We collect the model comparison studies during ablation period and assess their difference in space and time. Some studies reveal the enhanced Degree-day model offering significant improvements over the classical Degree-day model at the point scale, nevertheless the improvement was limited (Pellicciotti et al., 2005). However, at the glacier scale, the result is less clear. Pellicciotti et al. (2013) showed that there were obvious differences in performance between the enhanced Degree-day model and an energy balance model. MacDougall et al. (2011) also applied an energy balance model and four empirical models, and similar conclusions were obtained. The two models can be demonstrated to be clearly superior to others, and their performance strongly depends on input data and temporal and spatial resolution of the application. For the enhanced Degree-day model, the input meteorological variables need to be extrapolated from point observations to the grid cells of the glacier, as the energy mass balance require a number of input meteorological variables. Some of these, such as wind speed or shortwave radiation, are difficult to model at glacier surface, and extrapolation methods also fail, especially wind speed, because this cannot be identified due to no clear elevation or spatial dependency. It is not clear which is superior at whole-glacier and larger scales between the two models. At Urumqi Glacier No.1, the both performances have not compared with glaciological mass balance as yet. The results presented here are important, since some studies have shown that the modeled mass balance affects runoff projections (Gabbi et al., 2014).
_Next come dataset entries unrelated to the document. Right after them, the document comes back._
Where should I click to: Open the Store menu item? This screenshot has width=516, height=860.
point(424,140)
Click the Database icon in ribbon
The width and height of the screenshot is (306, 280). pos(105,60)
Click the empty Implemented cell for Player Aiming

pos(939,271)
Our study is the first attempt to evaluate the performance of mass balance at Urumqi Glacier No.1 by linking COSIMA with the in-situ measured meteorological records and to understand glacier energy and mass balance process. Our estimate result is consistent with glaciological mass balance (Fig. 3), and similar with annual glaciological mass balance (Fig. 14). However, our study is limited in time scale and the insight into for model performance, such as parameter instability. In future, we plan to extend the input data time series using the ERA-5 reanalysis data, particularly with regard to glacier projections.